What the task requires:
Copy out the items below, putting "desktop assistant" in place of "computer-use agent" wherever it occurs and changing nothing else.

Input material:
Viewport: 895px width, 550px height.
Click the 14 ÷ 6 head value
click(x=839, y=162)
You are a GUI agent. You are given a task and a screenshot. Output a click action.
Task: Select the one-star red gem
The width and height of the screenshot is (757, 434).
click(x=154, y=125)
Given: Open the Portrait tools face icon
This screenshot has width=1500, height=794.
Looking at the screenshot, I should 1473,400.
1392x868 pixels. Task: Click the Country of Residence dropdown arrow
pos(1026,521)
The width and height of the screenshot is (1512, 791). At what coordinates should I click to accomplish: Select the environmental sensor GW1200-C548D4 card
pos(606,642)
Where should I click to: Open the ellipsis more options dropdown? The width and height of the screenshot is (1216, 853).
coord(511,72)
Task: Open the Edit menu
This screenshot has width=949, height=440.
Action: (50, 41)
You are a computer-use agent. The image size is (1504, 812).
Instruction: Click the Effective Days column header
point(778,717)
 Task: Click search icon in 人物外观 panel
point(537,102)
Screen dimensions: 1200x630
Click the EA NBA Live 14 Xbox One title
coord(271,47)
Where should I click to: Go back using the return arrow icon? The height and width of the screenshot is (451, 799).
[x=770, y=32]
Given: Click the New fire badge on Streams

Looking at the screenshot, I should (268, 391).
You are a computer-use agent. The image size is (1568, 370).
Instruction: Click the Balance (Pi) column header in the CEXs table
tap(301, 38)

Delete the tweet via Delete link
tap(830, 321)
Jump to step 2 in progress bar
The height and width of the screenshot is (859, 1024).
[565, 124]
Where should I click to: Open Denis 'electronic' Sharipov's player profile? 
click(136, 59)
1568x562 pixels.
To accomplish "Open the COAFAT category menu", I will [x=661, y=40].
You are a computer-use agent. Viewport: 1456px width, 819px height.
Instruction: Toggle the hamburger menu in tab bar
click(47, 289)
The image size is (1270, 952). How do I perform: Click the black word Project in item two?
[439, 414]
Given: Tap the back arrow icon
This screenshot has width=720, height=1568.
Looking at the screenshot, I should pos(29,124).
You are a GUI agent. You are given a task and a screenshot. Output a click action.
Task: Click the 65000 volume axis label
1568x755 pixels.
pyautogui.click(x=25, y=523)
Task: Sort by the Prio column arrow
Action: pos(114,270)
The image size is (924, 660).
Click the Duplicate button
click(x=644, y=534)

Exercise response:
Viewport: 895px width, 550px height.
Click the 14 ÷ 6 head value
click(x=839, y=162)
You are a GUI agent. You are given a task and a screenshot. Output a click action.
Task: Select the one-star red gem
The width and height of the screenshot is (757, 434).
click(x=154, y=125)
Given: Open the Portrait tools face icon
This screenshot has width=1500, height=794.
Looking at the screenshot, I should 1473,400.
1392x868 pixels. Task: Click the Country of Residence dropdown arrow
pos(1026,521)
The width and height of the screenshot is (1512, 791). At what coordinates should I click to accomplish: Select the environmental sensor GW1200-C548D4 card
pos(606,642)
Where should I click to: Open the ellipsis more options dropdown? The width and height of the screenshot is (1216, 853).
coord(511,72)
Task: Open the Edit menu
This screenshot has width=949, height=440.
Action: (50, 41)
You are a desktop assistant. The image size is (1504, 812).
Instruction: Click the Effective Days column header
point(778,717)
 Task: Click search icon in 人物外观 panel
point(537,102)
Screen dimensions: 1200x630
Click the EA NBA Live 14 Xbox One title
coord(271,47)
Where should I click to: Go back using the return arrow icon? The height and width of the screenshot is (451, 799).
[x=770, y=32]
Given: Click the New fire badge on Streams

Looking at the screenshot, I should (268, 391).
You are a desktop assistant. The image size is (1568, 370).
Instruction: Click the Balance (Pi) column header in the CEXs table
tap(301, 38)

Delete the tweet via Delete link
tap(830, 321)
Jump to step 2 in progress bar
The height and width of the screenshot is (859, 1024).
[565, 124]
Where should I click to: Open Denis 'electronic' Sharipov's player profile? 
click(136, 59)
1568x562 pixels.
To accomplish "Open the COAFAT category menu", I will [x=661, y=40].
You are a desktop assistant. Viewport: 1456px width, 819px height.
Instruction: Toggle the hamburger menu in tab bar
click(47, 289)
The image size is (1270, 952). How do I perform: Click the black word Project in item two?
[439, 414]
Given: Tap the back arrow icon
This screenshot has width=720, height=1568.
Looking at the screenshot, I should pos(29,124).
You are a GUI agent. You are given a task and a screenshot. Output a click action.
Task: Click the 65000 volume axis label
1568x755 pixels.
pyautogui.click(x=25, y=523)
Task: Sort by the Prio column arrow
Action: pos(114,270)
The image size is (924, 660).
Click the Duplicate button
click(x=644, y=534)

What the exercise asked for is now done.